Abstract

One of the effects of climate change can be the change in geographic distribution and intensity of the transmission of vector-borne diseases such as malaria. Given the most conservative estimate of change, these diseases are expected to occur, compared with the past and presence, at higher latitudes and altitudes. A slight rise in ambient temperature and rainfall can extend the duration of the season in which mosquito vectors are transmitting the causative agents of malaria. The parasites that they transmit usually benefit from increased temperatures, as both their reproduction and development are then accelerated, too. Thus, it seemed prudent to examine potential effects on the seasonal transmission gate due to the predicted climate changes. Lower Saxony (north-western Germany) is a former malaria region with highest incidences of Anopheles atroparvus and tertian malaria along the coastal zones before malaria had finally become extinct in the early 1950s. Nevertheless, the Anopheles mosquitoes which transmit the malaria pathogens have still been present in Lower Saxony up to now. This together with the climate change-related implications gave reason to investigate whether a new autochthonous transmission could take place if the malaria pathogen is introduced again in Lower Saxony. Thus, the spatial and temporal structure of temperature-driven malaria transmissions was investigated using the basic reproduction rate ( R 0) to model and geostatistically map areas at risk for an outbreak of tertian malaria due to measured (1947–1960, 1961–1990, 1985–2004) and predicted (2020, 2060, 2100, each best case and worst case scenario) air temperatures.
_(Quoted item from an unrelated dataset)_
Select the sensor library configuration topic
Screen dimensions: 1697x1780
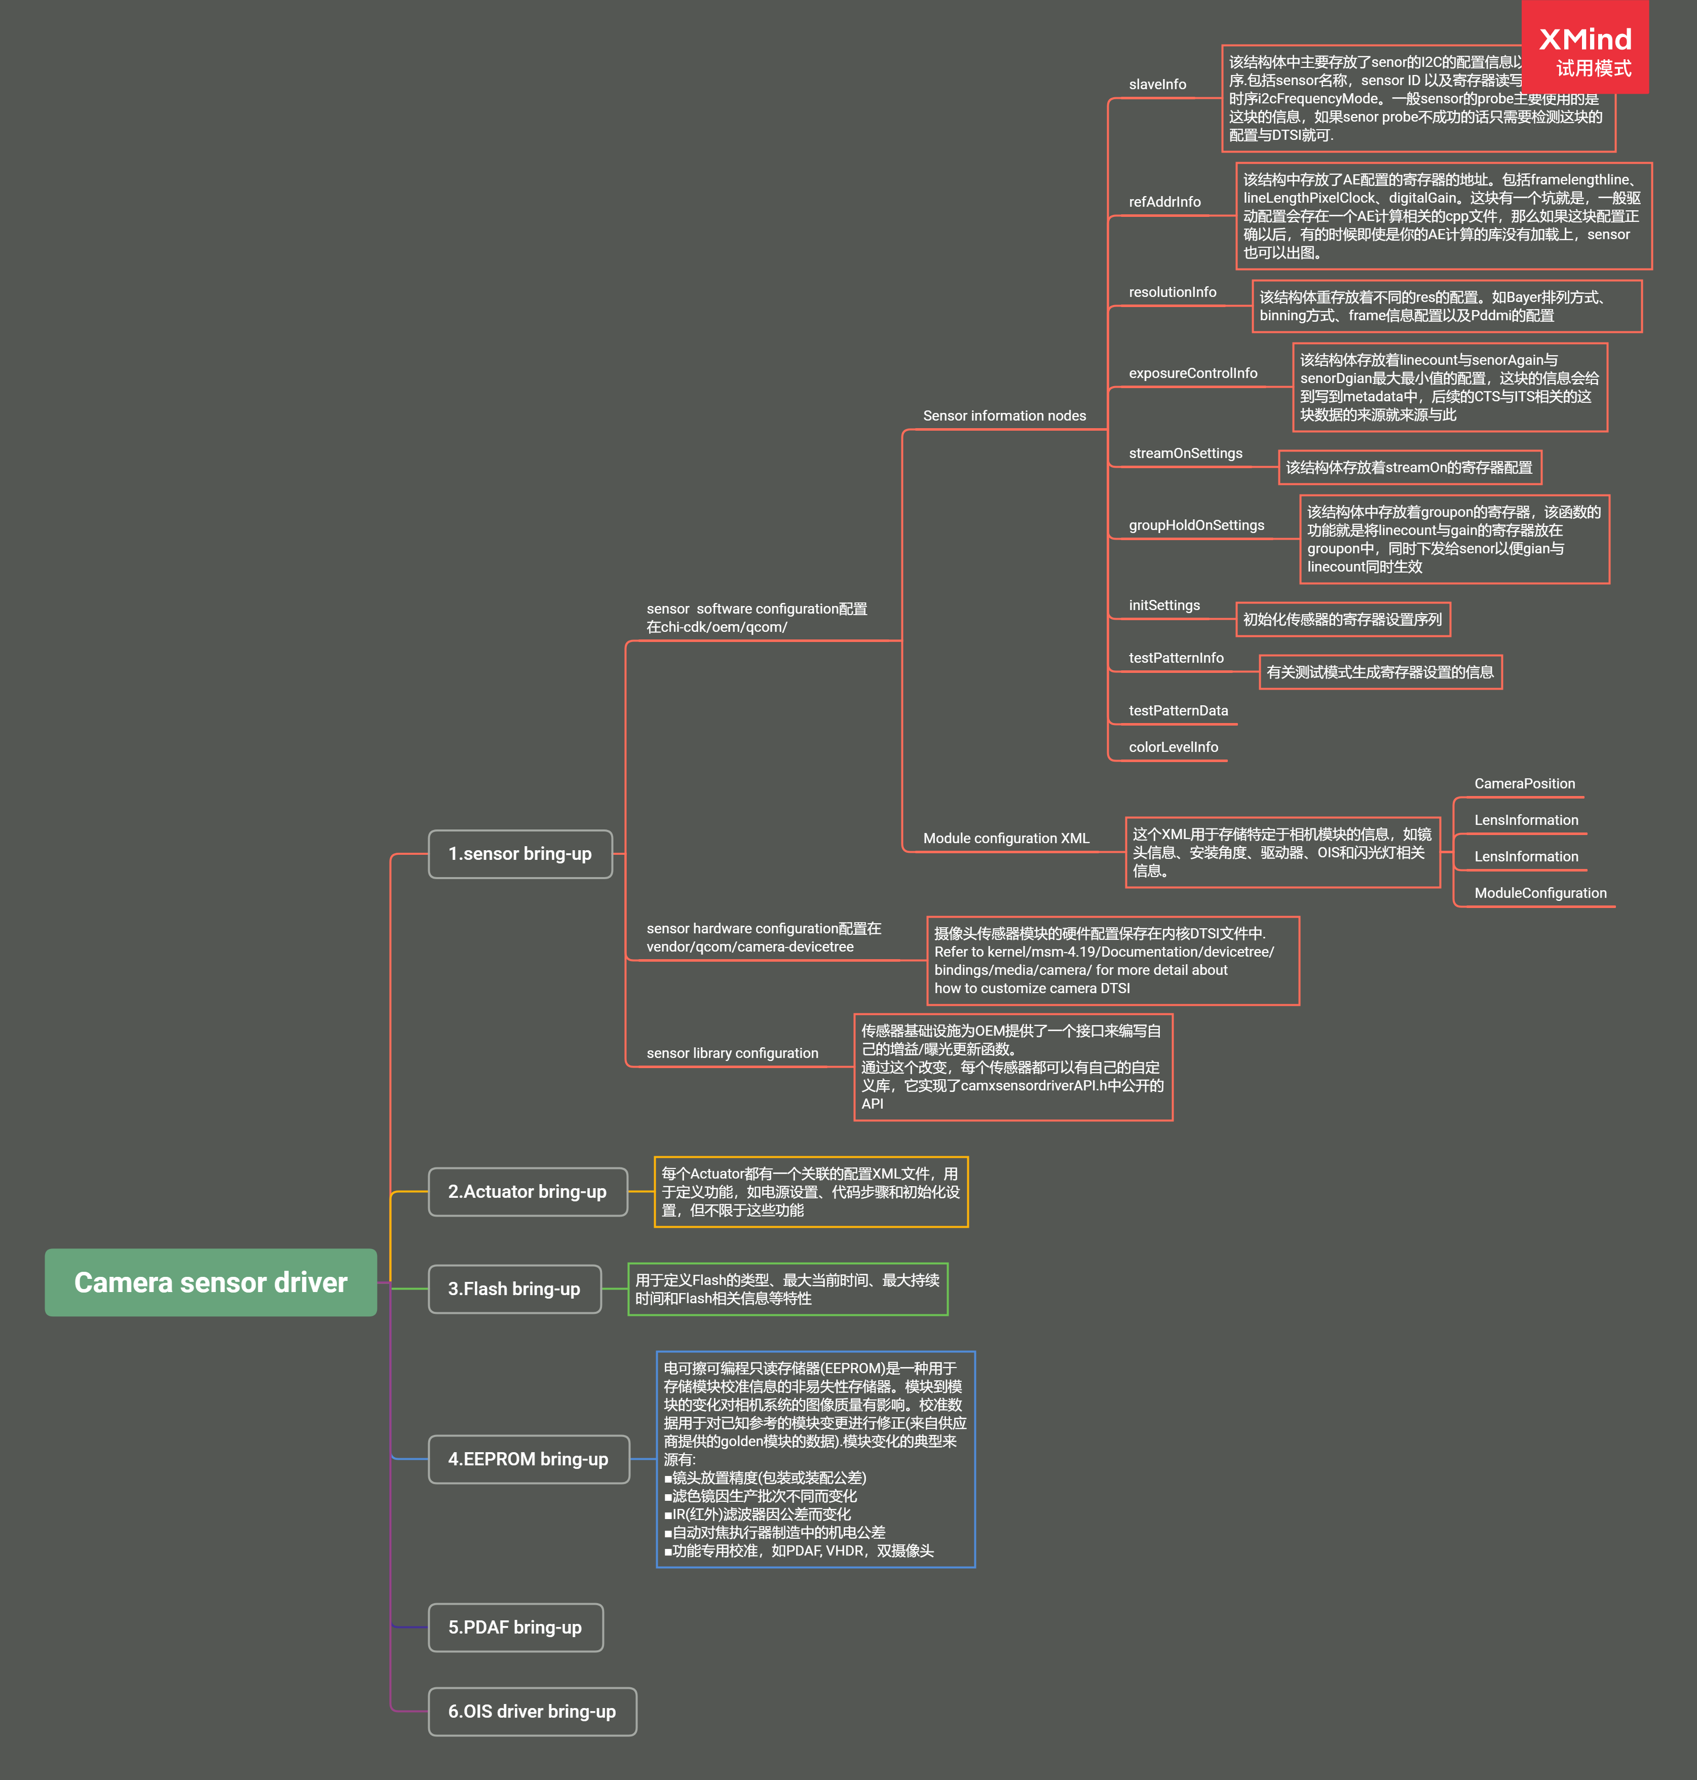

The respective risk maps show that the gate of potential tertian malaria transmissions in terms of R 0 could be expected to increase from 2 months in the past to 6 months in the future in Lower Saxony. Past and recent findings of A. atroparvus coincide with those regions where the potential malaria transmission gate accounts for 4 months in 2060 (best case scenario) and for 6 months in 2100 (worst case scenario) and, in addition, where tertian malaria occurred up to the 1950s. The geostatistically estimated malaria risk maps were intersected by a map on ecological land units. This approach made an ecoregionalisation of the risk estimation possible.